◆ **The exercise**:
In the rows below, rename "Account" to "Profile" wherever it occurs, and write out all the rows again with nothing else changed.

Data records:
○ ○ ○ ○

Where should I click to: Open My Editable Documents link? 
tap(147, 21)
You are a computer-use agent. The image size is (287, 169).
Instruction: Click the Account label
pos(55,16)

○ ○ ○ ○

◆ **Finished answer**:
Where should I click to: Open My Editable Documents link? 
tap(147, 21)
You are a computer-use agent. The image size is (287, 169).
Instruction: Click the Profile label
pos(55,16)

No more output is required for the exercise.